#### [Work required]
Word for word, copy the line containing "You are a computer-use agent." and every line after it in the records below, leaving pictures out.

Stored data
-=-=-=-=-
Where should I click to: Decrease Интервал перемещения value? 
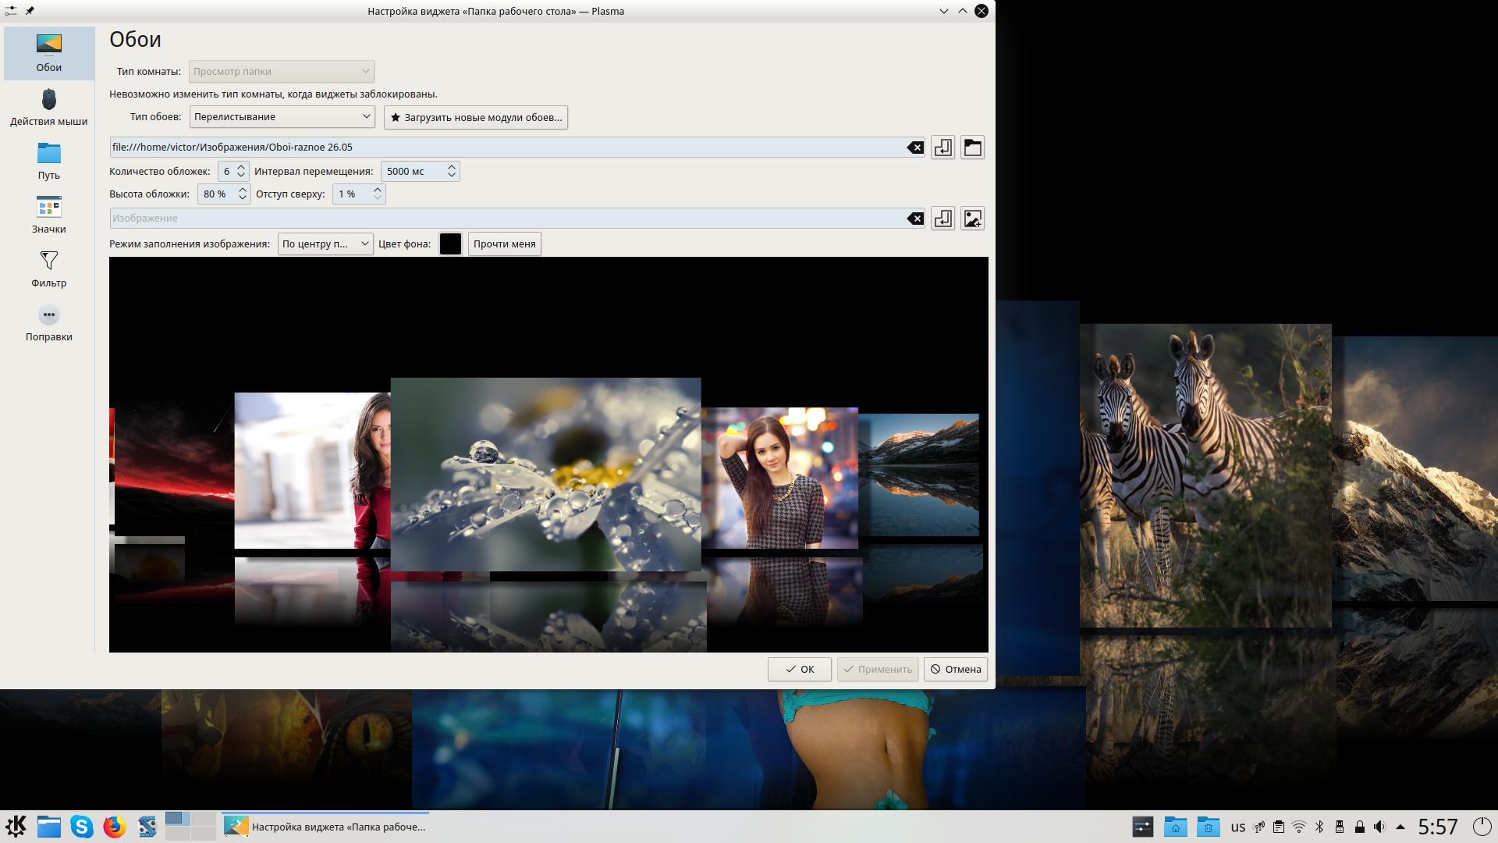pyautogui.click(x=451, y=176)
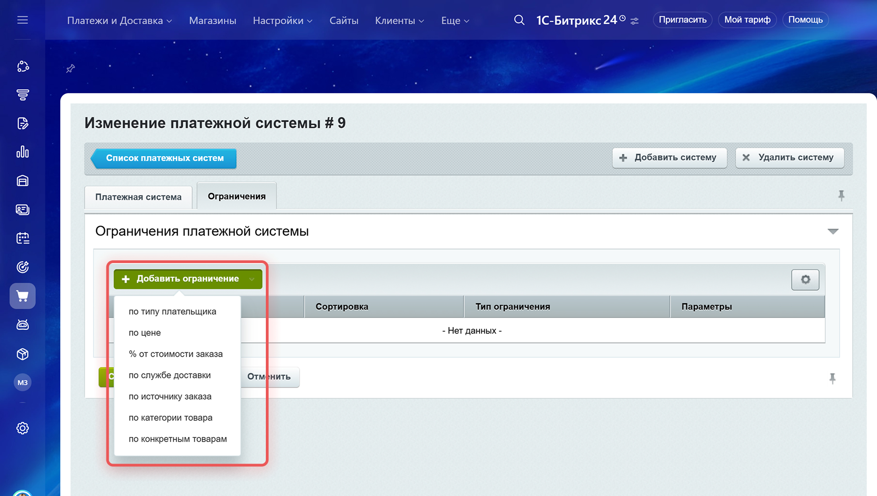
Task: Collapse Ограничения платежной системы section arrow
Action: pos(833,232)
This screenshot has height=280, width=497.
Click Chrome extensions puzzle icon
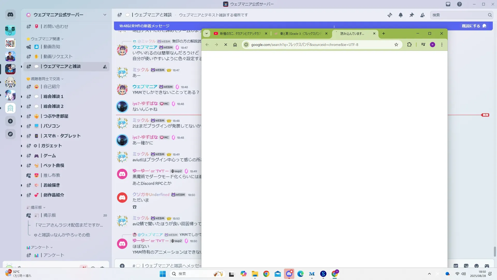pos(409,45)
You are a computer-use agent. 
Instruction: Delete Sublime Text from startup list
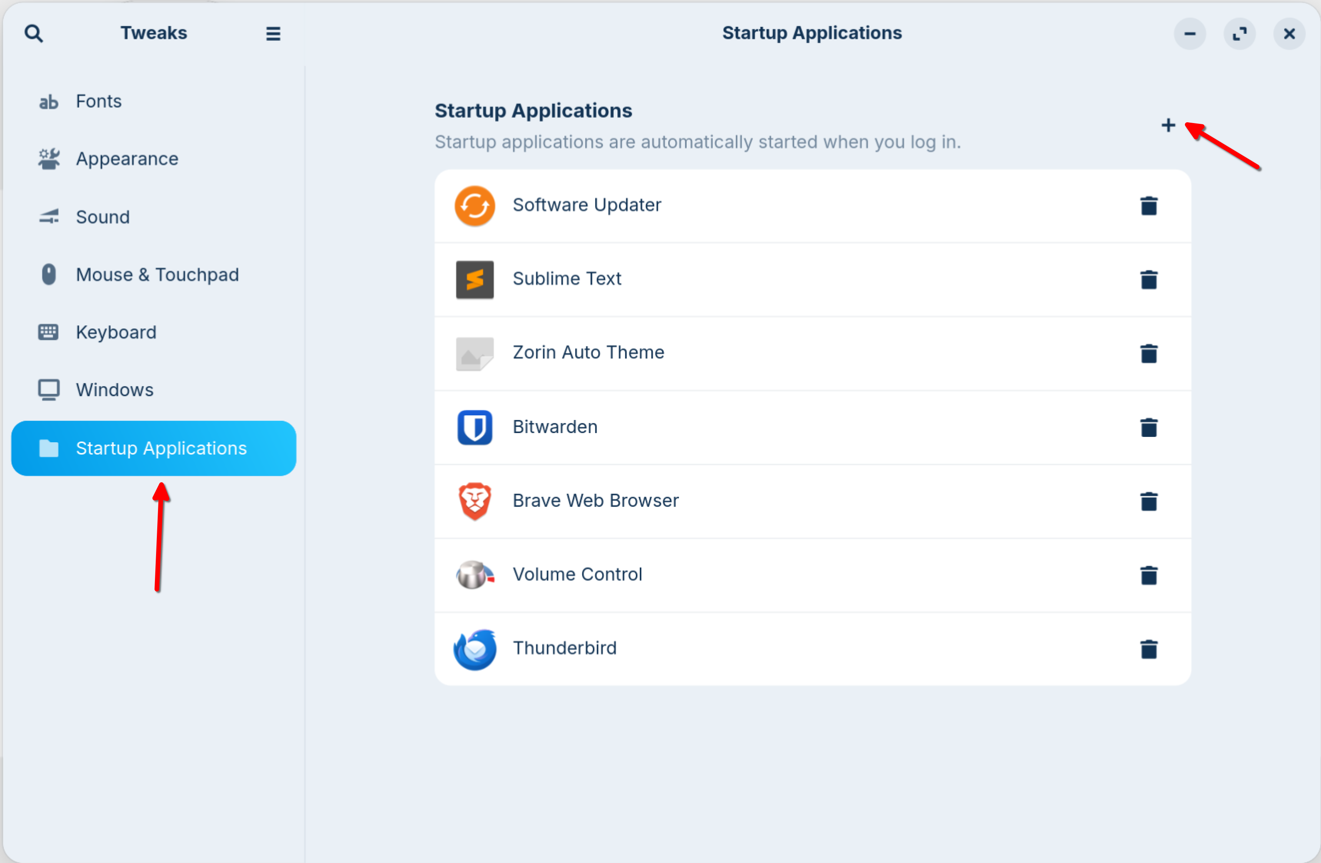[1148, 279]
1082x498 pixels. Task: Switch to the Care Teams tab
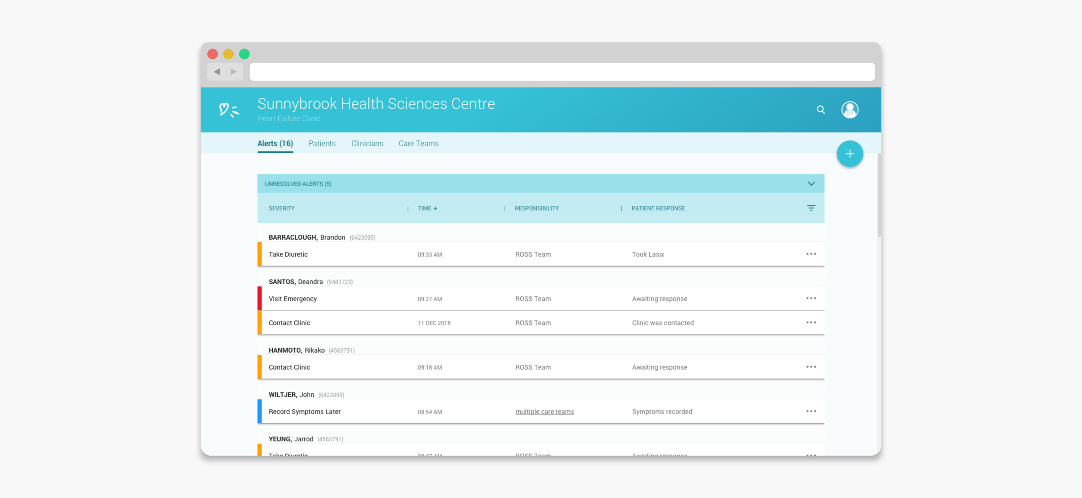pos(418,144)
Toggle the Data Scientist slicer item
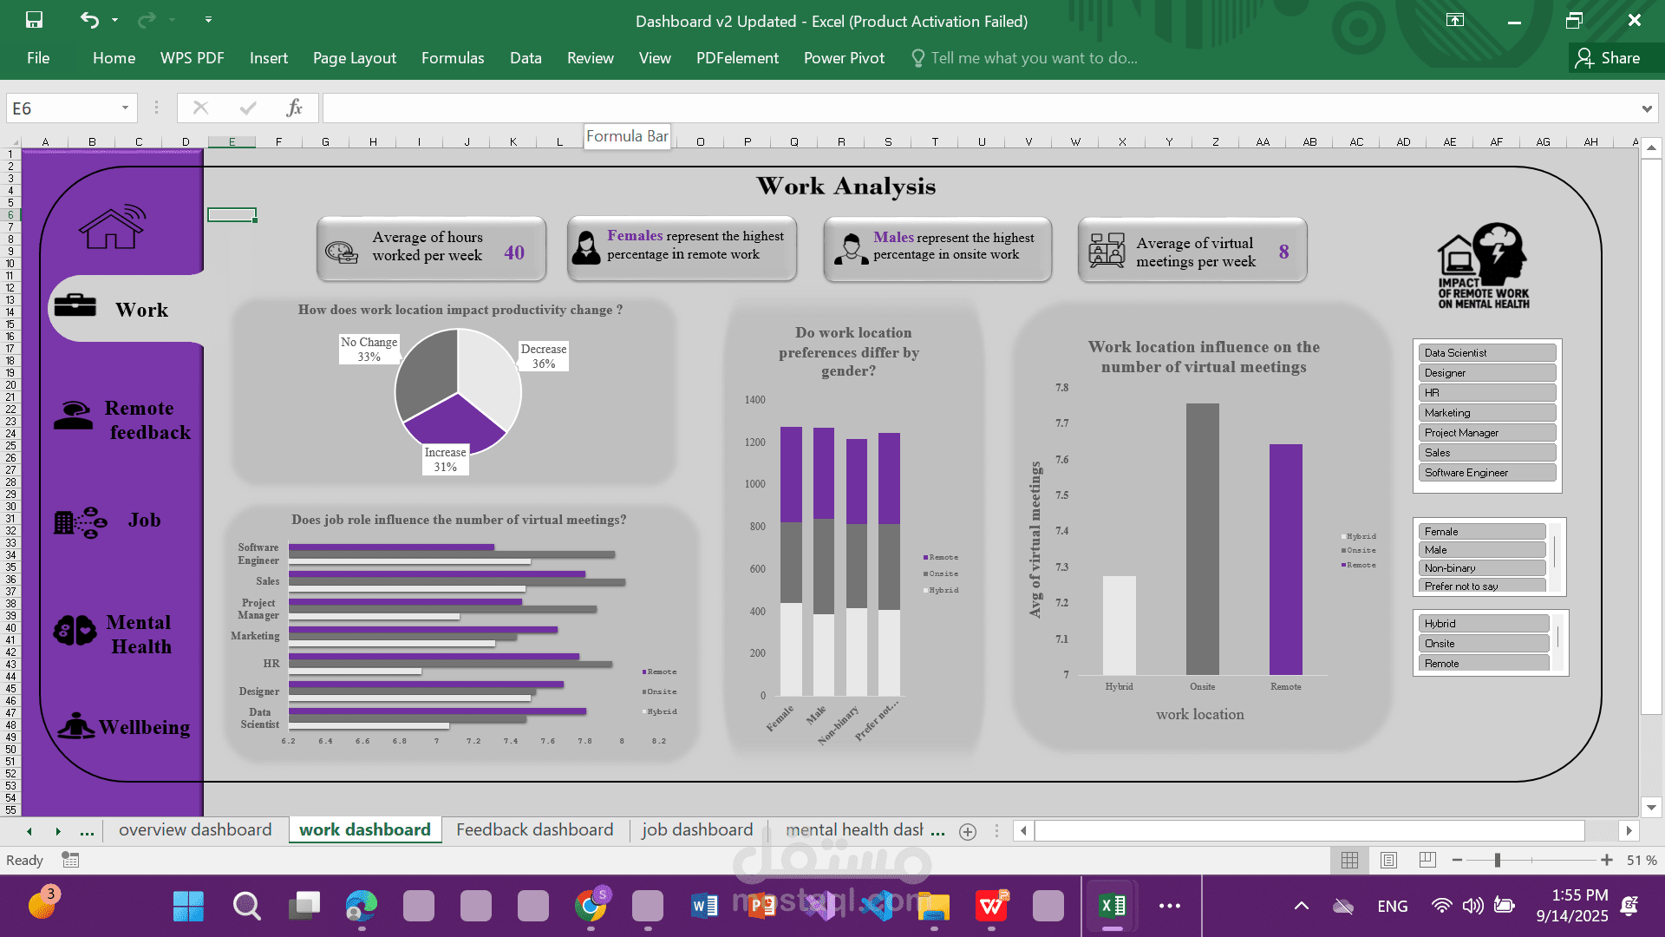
-=-=-=-=-
#### [Written solution]
You are a computer-use agent. 
Instruction: Delete Sublime Text from startup list
[1148, 279]
1082x498 pixels. Task: Switch to the Care Teams tab
pos(418,144)
Toggle the Data Scientist slicer item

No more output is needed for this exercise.